Curtis Ping faces fraud and breach of trust charges related to his time serving at the Fort Liard, N.W.T., detachment. His wife Darlene Ping also faces fraud charges. They are set to stand trial in Edmonton next month.

Curtis Ping faces fraud and breach of trust charges related to time serving in N.W.T. community

The Northwest Territories RCMP reported in July, 2020, that Cpl. Curtis Ping and Darlene Ping were charged with fraud at the RCMP detachment in Fort Liard. They're set to stand trial in Edmonton in December. (Kate Kyle/CBC)

An RCMP officer and his wife, both of whom face fraud charges stemming from their time in Fort Liard, N.W.T., are set to stand trial in Edmonton next month.

The Northwest Territories RCMP reported in July 2020, that Cpl. Curtis Ping and Darlene Ping were charged with fraud at the RCMP detachment in Fort Liard. 

In March, the N.W.T. prosecutor stayed the charges against the Pings. Due to the close relationship between prosecutors and police in the territory, the Pings' case was moved to Alberta.

They are now scheduled to be tried in the Court of the Queen's Bench of Alberta from Dec. 13-16.

Charged with fraud, breach of trust

Curtis Ping faces two counts of fraud over $5,000 for allegedly defrauding the RCMP between Oct. 1, 2018, and May 31, 2019.

He's also charged with breach of trust in connection with his duties as RCMP detachment commander in Fort Liard. That charge relates to allegedly signing fraudulent time sheets.

Darlene Ping also faces two counts of fraud over $5,000 for the same time periods as her husband. 

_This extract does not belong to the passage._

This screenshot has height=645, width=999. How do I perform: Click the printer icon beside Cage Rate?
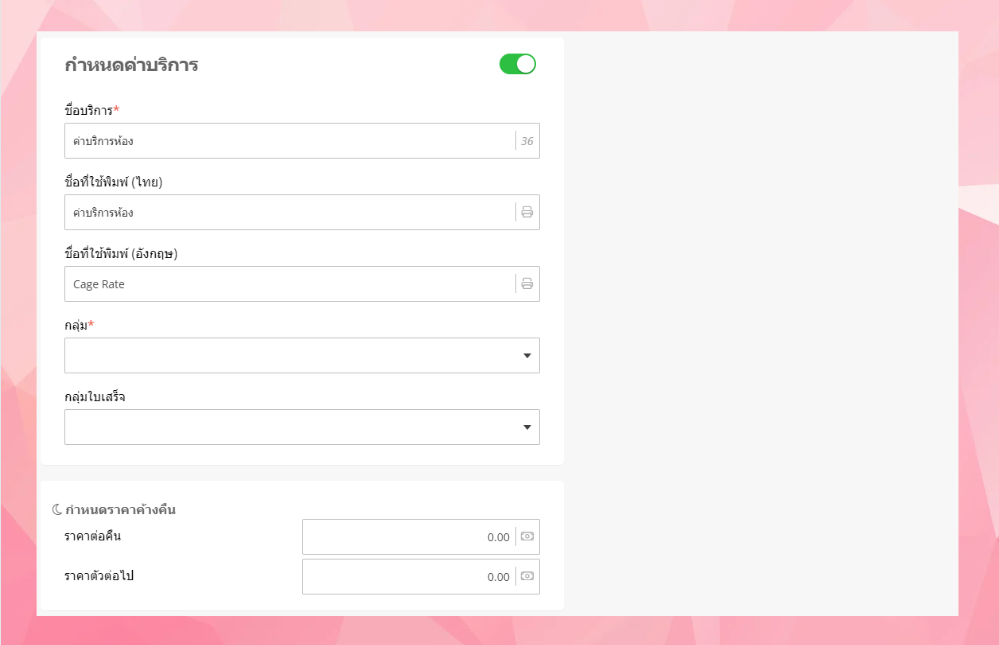click(x=527, y=284)
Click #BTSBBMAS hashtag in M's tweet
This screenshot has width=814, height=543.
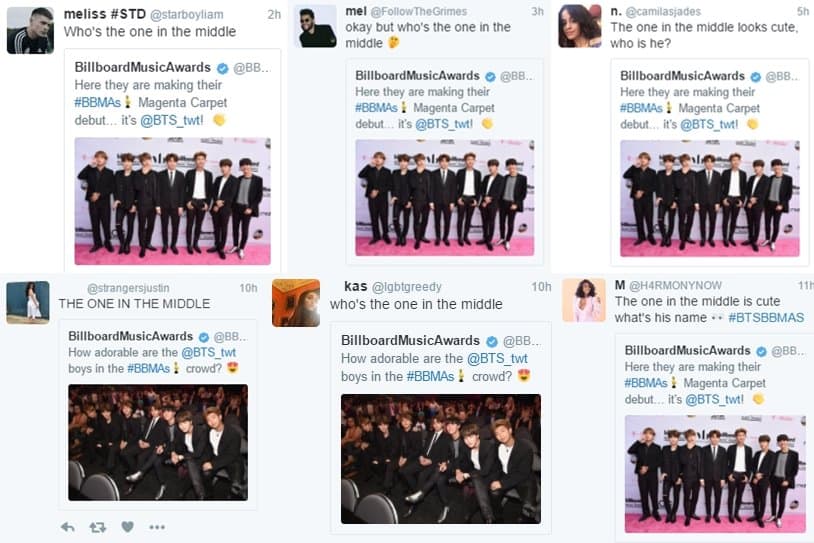click(x=766, y=318)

In addition, Darlene faces one count of "fraud altered document." According to Alberta court records, Darlene allegedly intended to defraud the RCMP by omitting information related to hours worked on janitorial time sheets.

She also faces one count of "falsifying employment record" for allegedly recording inaccurate hours on time sheets. 

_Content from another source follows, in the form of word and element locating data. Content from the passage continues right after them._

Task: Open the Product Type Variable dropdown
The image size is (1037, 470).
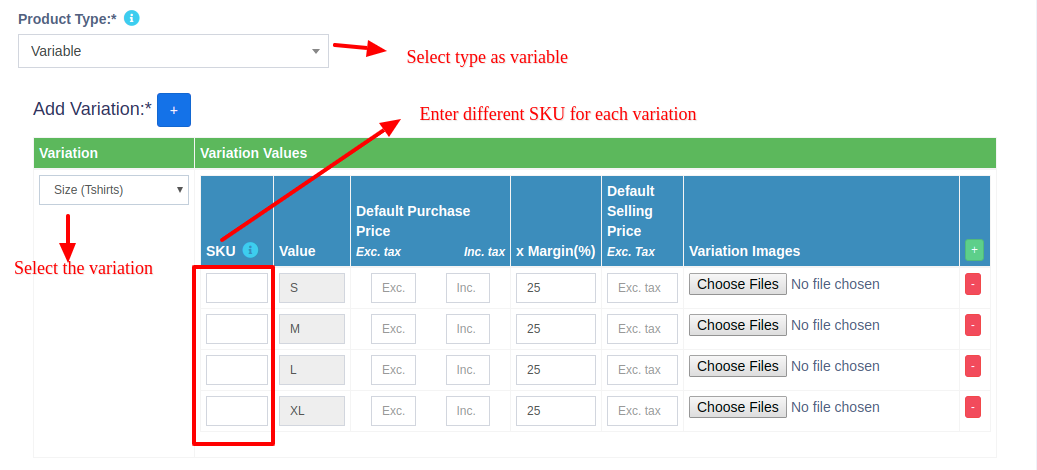Action: pos(173,51)
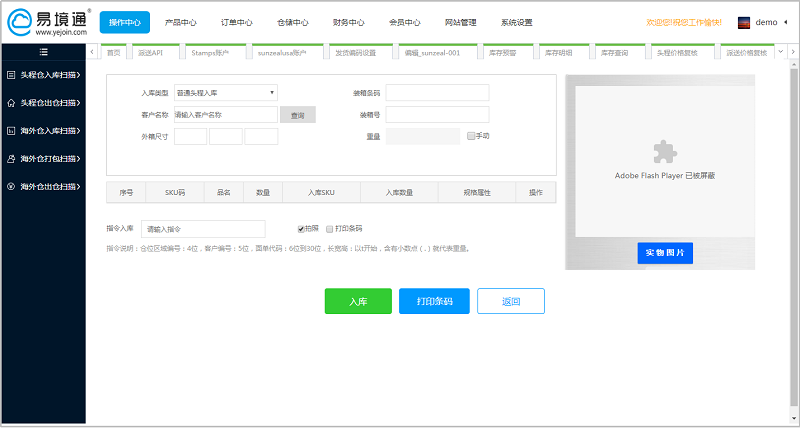The image size is (800, 428).
Task: Open the 入库类型 dropdown
Action: coord(225,93)
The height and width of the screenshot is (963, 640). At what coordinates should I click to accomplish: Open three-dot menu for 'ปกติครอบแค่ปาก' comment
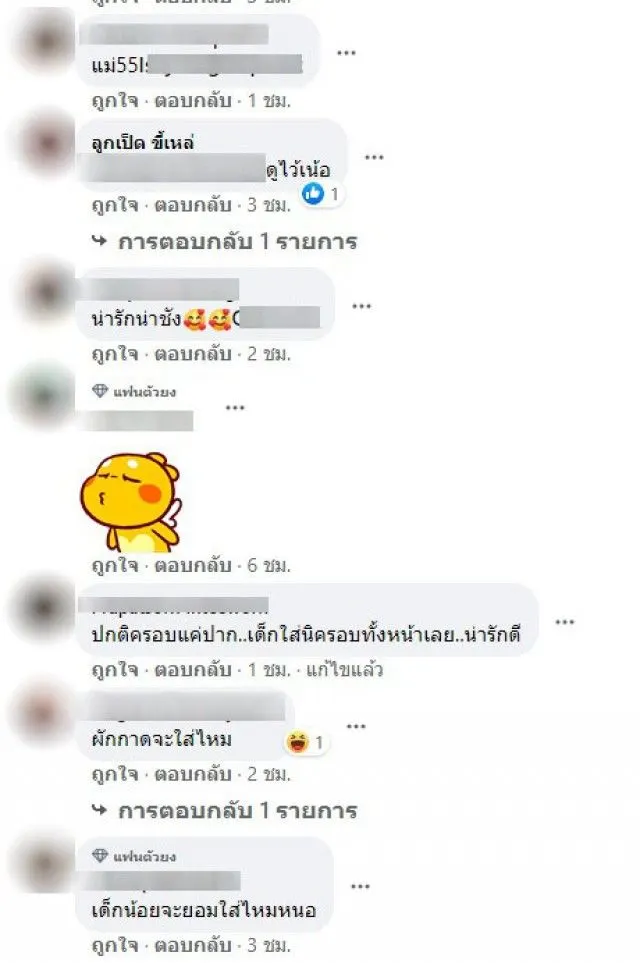564,622
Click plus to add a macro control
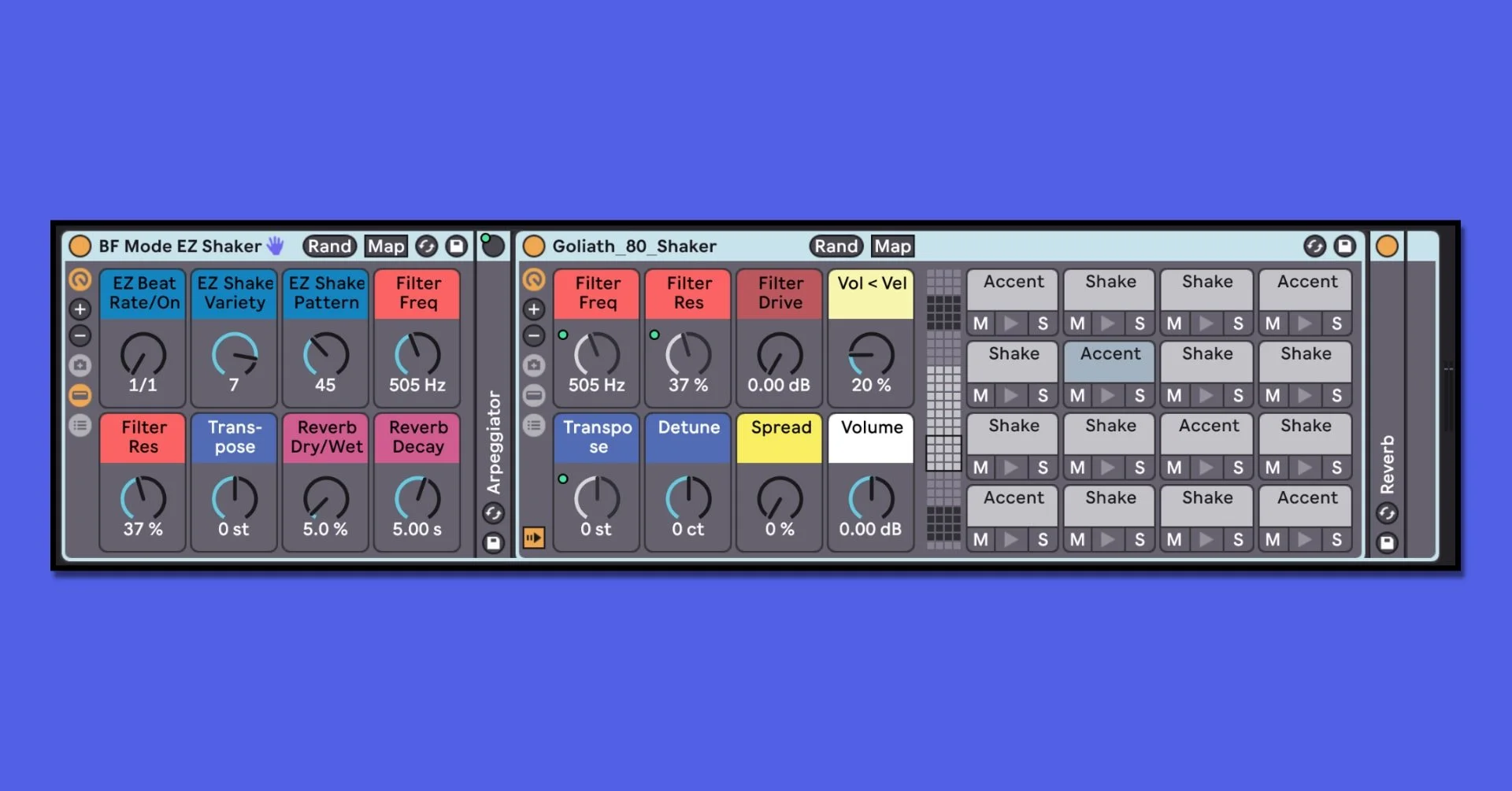This screenshot has width=1512, height=791. (x=80, y=309)
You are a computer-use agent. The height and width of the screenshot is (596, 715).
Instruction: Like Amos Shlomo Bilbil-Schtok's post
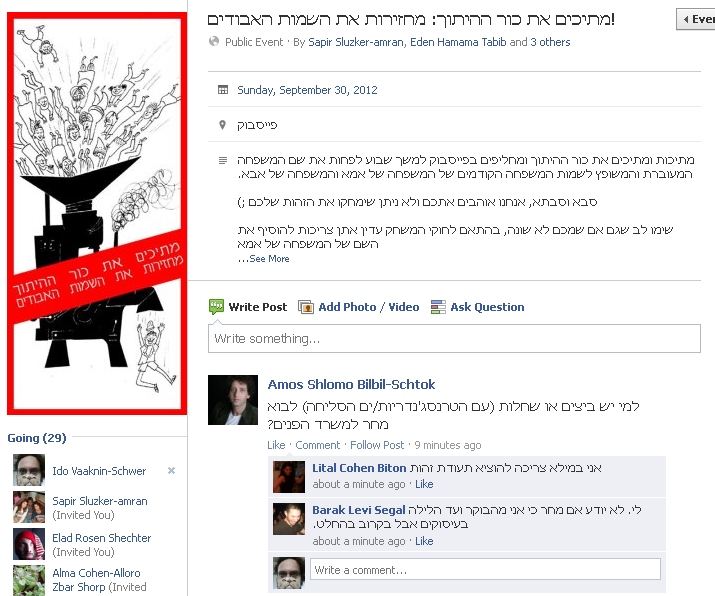coord(276,445)
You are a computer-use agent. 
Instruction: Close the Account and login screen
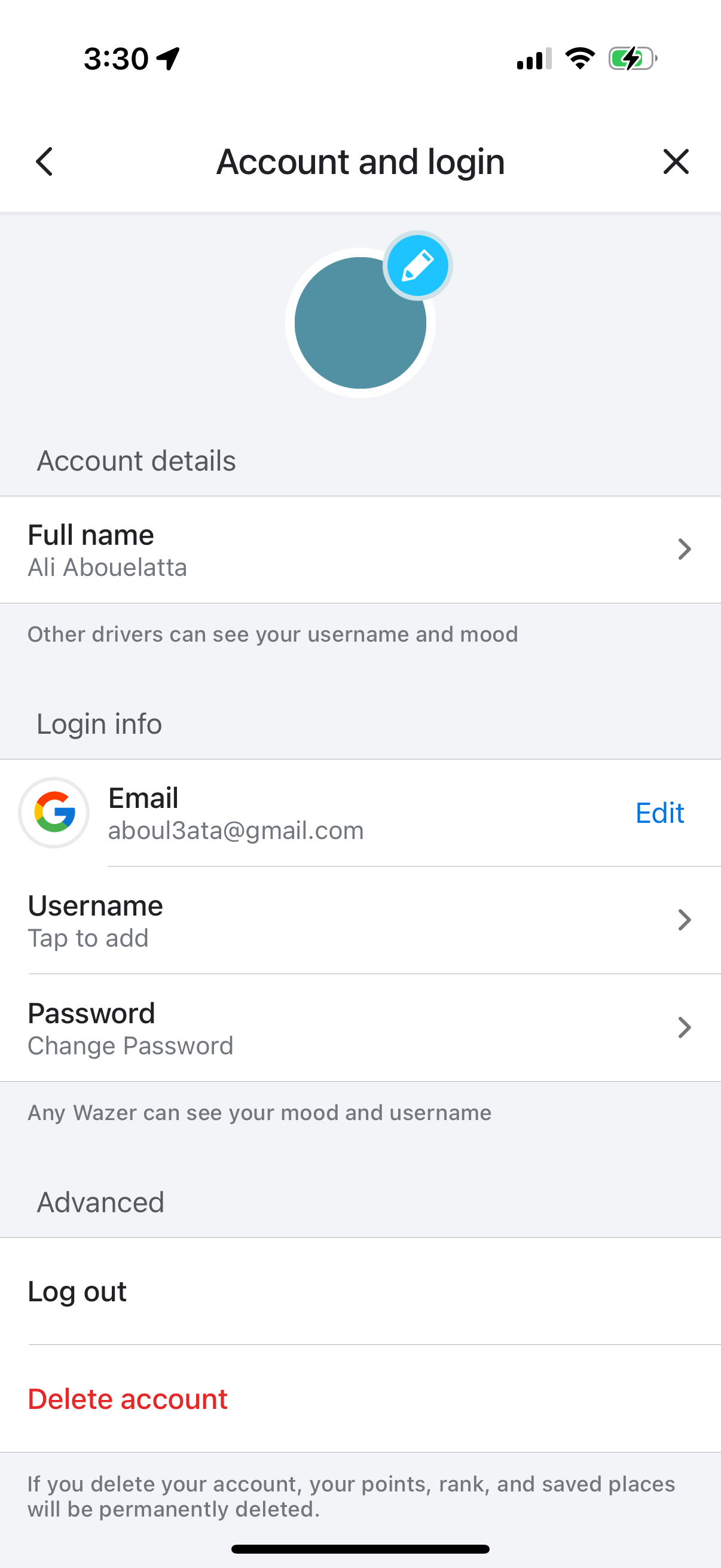676,162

When the charges were made public last year, the N.W.T. RCMP said they had launched their own internal code of conduct investigation, and that Curtis had been suspended with pay. 

RCMP did not respond to questions before publication deadline. Ping is scheduled for an RCMP conduct hearing on Jan. 31, 2022.

Both the Alberta prosecutor and the lawyer for the defence declined to comment while the Pings' case is before the courts.